Education officials confident in WVU Tech's revival
CHARLESTON, W.Va. -- State education officials said Thursday that they were confident they could overcome major hurdles in saving West Virginia University Institute of Technology from a perfect storm of plummeting enrollment, deteriorating campus infrastructure, and a multi-million dollar budget hole.
"It's going to be a big challenge," said David Hendrickson of the West Virginia Higher Education Policy Commission and part of the 11-member Tech Revitalization team. "We're going to rework some programs and deal with deteriorating buildings to get Tech back on track."
Tech is reeling from a $5.6 million budget deficit caused by dramatic declines in student enrollment. The Montgomery campus' financial struggles caught the eye of the West Virginia Legislature last year, which commissioned a report released in October that laid out a series of broad recommendations to save the beleaguered institution.
The Tech Revitalization report said dramatically increasing enrollment at Tech -- which hovered at only 1,110 students this year -- was integral to the school's survival and said the campus needed $5 to $7 million a year for the next five years to improve campus facilities and academics and as much as $100 million down the road.
"The bottom line is that WVU Tech cannot recruit students without significant improvements," said the report. "Without recruiting, enrollment losses will occur to the point where WVU Tech cannot operate unless WVU keeps providing additional support. That would and should be a completely unrealistic expectation."
In November, the Legislature approved the Revitalization Report, but refused to fund the improvement plan.
Thursday's meeting in Montgomery was the first time the 11-member revitalization team publicly discussed the grim statistics and significant challenges Tech faces in the upcoming months. About 100 members of the public attended the event.
Carolyn Long, who stepped in as chief executive for Tech last year, said the struggling Montgomery campus needs to focus on the "3 R's" -- recruiting, retaining and rebuilding -- to see significant improvement.
In recent years, Tech has seen low student-retention rates -- and the school is ringed by counties that have some of the lowest college-going rates in West Virginia, which makes for a difficult recruiting environment.
Hendrickson said one of the biggest challenges the school faces in upcoming months is to find a way to plug a multimillion-dollar budget deficit or be forced to send tuition and student fees "through the roof."
Tech's financial problems have snowballed since March 2010, the month that Tech literally "ran out of cash," said Ed Magee, vice chancellor for finance for the Higher Education Policy Commission. WVU has propped up the school since that point, providing Tech with more than $9.2 million to keep the Montgomery campus afloat.
Tech's budget shortfall is projected to continue into the 2012 fiscal year, with an additional pinch of about $2.2 million.

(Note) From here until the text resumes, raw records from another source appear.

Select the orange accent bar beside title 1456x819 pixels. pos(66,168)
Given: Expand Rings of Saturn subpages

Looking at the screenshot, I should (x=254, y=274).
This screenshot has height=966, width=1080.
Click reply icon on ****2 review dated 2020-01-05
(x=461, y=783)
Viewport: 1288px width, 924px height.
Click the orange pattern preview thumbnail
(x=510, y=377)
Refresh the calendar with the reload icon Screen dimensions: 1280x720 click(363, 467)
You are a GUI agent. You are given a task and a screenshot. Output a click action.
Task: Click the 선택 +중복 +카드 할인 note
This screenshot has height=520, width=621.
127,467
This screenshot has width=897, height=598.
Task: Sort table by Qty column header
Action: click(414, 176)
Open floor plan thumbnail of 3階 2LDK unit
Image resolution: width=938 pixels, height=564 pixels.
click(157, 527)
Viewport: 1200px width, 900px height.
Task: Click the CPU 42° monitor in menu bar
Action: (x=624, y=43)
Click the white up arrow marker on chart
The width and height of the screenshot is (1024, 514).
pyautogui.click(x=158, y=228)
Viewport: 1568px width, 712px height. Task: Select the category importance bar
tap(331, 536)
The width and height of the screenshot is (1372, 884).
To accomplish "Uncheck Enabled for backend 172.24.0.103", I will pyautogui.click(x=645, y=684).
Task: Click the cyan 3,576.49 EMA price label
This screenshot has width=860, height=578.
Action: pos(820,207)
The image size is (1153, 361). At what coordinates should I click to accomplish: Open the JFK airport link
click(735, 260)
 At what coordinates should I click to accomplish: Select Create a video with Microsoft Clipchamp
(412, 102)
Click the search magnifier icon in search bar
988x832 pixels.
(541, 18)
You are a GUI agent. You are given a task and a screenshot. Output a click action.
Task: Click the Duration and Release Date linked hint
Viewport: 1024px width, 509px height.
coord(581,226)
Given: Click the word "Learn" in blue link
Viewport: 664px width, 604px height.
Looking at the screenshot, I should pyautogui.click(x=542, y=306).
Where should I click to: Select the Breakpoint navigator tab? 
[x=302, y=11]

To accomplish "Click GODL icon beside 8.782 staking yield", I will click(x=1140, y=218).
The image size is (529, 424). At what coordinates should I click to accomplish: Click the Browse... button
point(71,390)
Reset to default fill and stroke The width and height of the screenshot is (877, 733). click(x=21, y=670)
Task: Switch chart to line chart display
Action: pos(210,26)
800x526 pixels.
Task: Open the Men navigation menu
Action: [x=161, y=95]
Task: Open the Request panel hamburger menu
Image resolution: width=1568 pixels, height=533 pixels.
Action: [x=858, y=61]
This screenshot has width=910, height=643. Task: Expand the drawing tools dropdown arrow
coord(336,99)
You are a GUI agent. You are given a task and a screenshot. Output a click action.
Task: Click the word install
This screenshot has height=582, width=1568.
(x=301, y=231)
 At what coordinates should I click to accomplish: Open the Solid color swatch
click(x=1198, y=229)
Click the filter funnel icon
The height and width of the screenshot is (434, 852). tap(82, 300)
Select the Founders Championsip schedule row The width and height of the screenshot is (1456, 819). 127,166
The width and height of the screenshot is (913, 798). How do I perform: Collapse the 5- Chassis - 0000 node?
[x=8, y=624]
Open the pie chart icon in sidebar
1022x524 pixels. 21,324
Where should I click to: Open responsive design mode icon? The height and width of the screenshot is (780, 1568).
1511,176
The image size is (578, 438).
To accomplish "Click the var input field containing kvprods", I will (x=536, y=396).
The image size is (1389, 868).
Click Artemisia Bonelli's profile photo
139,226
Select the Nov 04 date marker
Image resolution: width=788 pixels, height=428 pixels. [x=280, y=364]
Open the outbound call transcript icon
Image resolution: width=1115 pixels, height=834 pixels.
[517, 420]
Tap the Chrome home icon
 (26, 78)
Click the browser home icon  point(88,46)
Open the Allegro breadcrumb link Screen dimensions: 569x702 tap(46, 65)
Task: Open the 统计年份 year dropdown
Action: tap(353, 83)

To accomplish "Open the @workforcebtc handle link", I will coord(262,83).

Addressing Tech's crippling infrastructure problems also was a major subject of Thursday's discussions. A May 2011 report said Tech needs more than $70 million to address failing campus facilities and safety issues.
More than 80 percent of the buildings on campus were built more than 25 years ago, Magee said. One of the buildings is slated for demolition in the upcoming months.
Mostafa Shaaban, an economics professor at Tech since 1968, said he applauds efforts to turn around the school, but that any improvement plan must tackle the root cause of Tech's problems: a lack of program offerings.
"History courses are gone, education classes are wiped out, and we complain about a lack of students," said Shaaban. "We say we want to be an engineering school, but we don't have the other courses to support engineering."
"Money is the ultimate problem, and money comes with enrollment," Shaaban continued. "Well, enrollment comes with programs."
HEPC Chancellor Paul Hill said members of the revitalization team will prioritize which aspects of the Tech improvement plan -- enrollment, campus improvements and student life -- to emphasize to the Legislature for funding considerations.
Gail Harlan, chairwoman of the Take Back Tech Committee, a group that formed in 2006 and pushed to keep the campus based in Montgomery, said discussions about Tech's revival are exactly what the struggling school needs.
"We needed this to let people know that Tech is still alive," said Harlan. "This school, it's for coal miners' children. All those [Southern coalfield] counties feed into Tech. For families that don't have a lot of money to send their kids to college, Tech is their college, and we're going to fix it."